• _Given problem_
Reproduce verbatim the part of the listing that opens with the line containing "resolved [590, 417]" and closes with the final line of the listing, both included.

• _Records shown_
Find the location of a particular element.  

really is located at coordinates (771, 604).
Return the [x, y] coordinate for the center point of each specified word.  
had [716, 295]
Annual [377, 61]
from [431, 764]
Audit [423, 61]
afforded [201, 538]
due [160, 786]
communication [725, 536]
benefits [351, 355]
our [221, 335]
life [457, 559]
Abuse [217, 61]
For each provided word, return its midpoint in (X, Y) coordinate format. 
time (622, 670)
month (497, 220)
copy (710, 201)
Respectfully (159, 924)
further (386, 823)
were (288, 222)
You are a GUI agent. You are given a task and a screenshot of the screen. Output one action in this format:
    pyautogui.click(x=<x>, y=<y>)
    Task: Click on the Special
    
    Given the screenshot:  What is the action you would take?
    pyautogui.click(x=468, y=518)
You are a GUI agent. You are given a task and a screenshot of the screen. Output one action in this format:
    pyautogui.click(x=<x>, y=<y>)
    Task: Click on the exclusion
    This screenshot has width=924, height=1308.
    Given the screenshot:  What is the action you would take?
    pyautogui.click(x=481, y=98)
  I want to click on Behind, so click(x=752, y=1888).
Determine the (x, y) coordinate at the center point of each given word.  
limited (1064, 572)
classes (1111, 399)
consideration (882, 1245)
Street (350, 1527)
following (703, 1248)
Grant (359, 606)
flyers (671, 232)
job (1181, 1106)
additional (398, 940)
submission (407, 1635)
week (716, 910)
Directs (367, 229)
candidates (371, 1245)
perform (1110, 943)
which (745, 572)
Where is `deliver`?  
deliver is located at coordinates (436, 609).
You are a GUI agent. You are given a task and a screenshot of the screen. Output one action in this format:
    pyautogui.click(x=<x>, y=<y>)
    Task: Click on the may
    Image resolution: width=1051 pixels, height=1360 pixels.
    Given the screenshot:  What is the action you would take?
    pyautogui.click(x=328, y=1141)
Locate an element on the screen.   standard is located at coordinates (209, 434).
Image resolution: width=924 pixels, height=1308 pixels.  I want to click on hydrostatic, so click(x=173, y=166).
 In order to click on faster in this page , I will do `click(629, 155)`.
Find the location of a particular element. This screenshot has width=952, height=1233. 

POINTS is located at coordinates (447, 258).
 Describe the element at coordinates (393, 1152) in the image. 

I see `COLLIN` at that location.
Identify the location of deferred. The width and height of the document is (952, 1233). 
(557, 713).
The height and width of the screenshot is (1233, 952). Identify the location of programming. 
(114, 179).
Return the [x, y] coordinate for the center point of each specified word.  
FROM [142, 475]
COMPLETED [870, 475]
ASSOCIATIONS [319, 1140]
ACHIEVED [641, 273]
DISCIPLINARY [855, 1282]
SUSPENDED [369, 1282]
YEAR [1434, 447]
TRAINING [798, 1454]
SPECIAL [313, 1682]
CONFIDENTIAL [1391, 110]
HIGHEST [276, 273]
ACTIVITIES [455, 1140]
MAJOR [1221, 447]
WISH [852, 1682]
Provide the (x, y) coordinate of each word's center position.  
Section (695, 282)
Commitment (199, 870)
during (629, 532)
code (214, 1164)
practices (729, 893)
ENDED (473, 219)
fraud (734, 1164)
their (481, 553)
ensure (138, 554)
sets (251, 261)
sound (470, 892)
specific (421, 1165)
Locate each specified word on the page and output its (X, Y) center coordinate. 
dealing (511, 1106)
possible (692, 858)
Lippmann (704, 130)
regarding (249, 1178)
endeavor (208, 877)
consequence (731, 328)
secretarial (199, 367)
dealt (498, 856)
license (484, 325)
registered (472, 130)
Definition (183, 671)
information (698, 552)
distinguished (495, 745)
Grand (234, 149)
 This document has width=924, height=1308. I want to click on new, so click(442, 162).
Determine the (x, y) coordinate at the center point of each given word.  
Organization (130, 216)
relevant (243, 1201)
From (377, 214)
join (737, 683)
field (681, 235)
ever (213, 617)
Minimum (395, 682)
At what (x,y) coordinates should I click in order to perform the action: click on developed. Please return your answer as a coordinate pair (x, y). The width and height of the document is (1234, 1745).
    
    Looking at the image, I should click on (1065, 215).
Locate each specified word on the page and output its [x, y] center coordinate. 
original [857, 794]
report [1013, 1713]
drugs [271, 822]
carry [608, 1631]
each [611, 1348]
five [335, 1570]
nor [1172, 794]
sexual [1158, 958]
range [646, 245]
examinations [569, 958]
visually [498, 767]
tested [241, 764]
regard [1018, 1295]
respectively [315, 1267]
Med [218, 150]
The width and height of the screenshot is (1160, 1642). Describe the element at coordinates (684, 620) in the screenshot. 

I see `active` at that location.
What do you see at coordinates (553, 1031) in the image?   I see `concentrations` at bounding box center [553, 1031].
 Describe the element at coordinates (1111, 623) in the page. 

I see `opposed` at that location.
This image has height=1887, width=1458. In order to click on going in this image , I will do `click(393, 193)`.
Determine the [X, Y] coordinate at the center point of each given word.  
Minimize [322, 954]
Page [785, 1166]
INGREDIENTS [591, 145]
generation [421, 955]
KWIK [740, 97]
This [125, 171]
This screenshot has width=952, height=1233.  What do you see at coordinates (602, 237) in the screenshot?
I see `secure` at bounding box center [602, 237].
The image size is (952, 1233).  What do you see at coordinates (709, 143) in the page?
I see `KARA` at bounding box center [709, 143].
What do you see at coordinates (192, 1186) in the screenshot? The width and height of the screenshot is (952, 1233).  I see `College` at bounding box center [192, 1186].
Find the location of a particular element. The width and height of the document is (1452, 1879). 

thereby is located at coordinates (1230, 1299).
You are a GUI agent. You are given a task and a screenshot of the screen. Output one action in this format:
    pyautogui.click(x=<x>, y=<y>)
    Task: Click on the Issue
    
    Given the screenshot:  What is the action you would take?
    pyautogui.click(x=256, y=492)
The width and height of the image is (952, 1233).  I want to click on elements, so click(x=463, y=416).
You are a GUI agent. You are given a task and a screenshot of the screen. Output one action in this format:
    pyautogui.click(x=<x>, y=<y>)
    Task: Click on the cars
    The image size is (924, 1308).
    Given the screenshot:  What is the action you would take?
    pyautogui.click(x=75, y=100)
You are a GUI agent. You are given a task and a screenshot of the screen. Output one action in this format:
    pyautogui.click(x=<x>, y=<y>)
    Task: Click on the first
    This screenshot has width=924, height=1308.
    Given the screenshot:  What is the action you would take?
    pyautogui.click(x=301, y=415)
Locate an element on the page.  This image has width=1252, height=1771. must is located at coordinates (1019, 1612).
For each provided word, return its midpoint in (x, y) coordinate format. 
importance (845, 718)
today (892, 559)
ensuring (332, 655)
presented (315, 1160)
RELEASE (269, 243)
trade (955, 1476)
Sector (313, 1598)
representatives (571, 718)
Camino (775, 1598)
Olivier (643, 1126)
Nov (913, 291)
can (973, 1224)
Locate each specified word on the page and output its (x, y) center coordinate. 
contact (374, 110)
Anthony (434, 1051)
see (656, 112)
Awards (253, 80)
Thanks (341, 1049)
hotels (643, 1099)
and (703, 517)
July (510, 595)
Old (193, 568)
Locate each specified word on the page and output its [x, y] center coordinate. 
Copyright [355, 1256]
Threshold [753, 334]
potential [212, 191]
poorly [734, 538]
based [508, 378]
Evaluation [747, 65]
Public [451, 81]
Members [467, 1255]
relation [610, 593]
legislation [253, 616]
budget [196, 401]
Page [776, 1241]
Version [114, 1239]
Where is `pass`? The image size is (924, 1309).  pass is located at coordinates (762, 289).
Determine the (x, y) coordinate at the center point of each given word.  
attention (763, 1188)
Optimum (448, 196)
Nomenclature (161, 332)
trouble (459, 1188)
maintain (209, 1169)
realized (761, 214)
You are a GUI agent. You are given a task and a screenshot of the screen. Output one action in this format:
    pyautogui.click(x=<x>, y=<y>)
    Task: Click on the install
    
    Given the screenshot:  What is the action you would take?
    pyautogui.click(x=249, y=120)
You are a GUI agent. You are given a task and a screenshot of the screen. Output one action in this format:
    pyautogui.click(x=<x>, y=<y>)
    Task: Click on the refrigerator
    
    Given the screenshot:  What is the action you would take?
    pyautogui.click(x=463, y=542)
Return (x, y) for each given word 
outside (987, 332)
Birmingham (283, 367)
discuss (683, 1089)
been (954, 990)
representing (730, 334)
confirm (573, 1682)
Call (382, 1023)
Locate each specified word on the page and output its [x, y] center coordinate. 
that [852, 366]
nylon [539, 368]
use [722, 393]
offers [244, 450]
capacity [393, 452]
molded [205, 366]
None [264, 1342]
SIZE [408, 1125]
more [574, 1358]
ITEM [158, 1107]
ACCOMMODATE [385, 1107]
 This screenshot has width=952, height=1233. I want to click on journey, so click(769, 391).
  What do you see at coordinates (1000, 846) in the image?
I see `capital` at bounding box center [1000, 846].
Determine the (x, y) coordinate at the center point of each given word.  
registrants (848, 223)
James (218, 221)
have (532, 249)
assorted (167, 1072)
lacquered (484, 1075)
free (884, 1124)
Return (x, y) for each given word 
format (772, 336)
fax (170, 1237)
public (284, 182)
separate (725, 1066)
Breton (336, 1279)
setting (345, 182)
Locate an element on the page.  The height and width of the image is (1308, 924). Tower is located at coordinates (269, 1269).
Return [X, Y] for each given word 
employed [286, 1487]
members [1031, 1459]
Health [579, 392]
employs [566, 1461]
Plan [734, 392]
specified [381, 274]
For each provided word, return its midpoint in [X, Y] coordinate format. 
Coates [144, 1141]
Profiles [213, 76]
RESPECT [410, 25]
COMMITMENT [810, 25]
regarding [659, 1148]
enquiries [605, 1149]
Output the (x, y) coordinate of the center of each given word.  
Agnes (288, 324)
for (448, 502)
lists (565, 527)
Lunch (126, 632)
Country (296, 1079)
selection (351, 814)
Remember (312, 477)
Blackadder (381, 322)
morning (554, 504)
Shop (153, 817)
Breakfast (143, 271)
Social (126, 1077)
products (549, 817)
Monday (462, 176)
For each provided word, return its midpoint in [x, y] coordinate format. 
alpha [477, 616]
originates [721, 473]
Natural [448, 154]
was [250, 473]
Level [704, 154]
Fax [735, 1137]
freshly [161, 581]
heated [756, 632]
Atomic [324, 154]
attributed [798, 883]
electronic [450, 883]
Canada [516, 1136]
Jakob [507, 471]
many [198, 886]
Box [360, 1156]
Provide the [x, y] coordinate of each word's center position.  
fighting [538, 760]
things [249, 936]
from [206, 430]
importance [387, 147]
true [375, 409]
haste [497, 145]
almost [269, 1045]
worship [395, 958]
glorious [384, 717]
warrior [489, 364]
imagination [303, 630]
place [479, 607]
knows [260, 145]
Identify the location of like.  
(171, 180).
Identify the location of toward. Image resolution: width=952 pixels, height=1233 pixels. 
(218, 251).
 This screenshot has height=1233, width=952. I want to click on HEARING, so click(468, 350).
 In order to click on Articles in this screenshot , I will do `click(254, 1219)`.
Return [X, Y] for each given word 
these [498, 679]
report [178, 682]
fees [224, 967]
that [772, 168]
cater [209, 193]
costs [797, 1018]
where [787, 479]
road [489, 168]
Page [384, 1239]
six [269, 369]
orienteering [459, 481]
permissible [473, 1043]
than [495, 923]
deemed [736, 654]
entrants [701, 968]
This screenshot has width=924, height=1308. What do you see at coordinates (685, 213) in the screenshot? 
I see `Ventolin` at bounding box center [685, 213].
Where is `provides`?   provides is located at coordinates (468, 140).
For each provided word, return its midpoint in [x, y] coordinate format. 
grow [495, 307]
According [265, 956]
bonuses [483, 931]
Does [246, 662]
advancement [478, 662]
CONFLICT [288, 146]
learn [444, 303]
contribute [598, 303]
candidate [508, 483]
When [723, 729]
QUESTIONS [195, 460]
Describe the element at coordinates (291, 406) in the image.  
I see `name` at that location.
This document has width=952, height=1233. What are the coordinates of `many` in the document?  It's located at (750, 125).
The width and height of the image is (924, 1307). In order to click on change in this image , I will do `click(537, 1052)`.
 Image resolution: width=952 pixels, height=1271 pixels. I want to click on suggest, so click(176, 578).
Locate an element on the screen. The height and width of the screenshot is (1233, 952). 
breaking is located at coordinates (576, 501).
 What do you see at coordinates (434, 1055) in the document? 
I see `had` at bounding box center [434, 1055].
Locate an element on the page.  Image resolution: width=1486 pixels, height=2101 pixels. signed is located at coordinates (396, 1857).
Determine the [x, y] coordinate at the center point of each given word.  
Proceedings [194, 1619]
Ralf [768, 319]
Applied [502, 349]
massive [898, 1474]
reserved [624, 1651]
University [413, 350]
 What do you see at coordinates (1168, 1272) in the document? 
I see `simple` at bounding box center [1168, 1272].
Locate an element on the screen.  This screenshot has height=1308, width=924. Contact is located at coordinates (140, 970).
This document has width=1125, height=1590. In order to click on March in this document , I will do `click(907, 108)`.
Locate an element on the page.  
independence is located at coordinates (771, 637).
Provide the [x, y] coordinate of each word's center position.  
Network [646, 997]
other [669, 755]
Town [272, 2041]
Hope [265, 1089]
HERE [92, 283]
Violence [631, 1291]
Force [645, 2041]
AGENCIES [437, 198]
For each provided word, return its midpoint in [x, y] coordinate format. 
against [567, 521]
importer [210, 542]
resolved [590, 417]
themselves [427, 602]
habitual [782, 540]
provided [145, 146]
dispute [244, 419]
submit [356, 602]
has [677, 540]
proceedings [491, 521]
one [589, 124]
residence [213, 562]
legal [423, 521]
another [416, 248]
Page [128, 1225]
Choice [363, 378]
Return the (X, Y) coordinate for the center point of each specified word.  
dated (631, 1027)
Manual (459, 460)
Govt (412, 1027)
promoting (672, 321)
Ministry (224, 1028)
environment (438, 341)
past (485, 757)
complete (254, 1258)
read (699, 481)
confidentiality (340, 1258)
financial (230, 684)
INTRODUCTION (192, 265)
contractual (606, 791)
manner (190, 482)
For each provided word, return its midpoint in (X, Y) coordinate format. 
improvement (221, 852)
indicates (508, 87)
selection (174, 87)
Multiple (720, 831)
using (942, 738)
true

• _Correct output_
resolved [590, 417]
themselves [427, 602]
habitual [782, 540]
provided [145, 146]
dispute [244, 419]
submit [356, 602]
has [677, 540]
proceedings [491, 521]
one [589, 124]
residence [213, 562]
legal [423, 521]
another [416, 248]
Page [128, 1225]
Choice [363, 378]
Return the (X, Y) coordinate for the center point of each specified word.  
dated (631, 1027)
Manual (459, 460)
Govt (412, 1027)
promoting (672, 321)
Ministry (224, 1028)
environment (438, 341)
past (485, 757)
complete (254, 1258)
read (699, 481)
confidentiality (340, 1258)
financial (230, 684)
INTRODUCTION (192, 265)
contractual (606, 791)
manner (190, 482)
For each provided word, return its midpoint in (X, Y) coordinate format. 
improvement (221, 852)
indicates (508, 87)
selection (174, 87)
Multiple (720, 831)
using (942, 738)
true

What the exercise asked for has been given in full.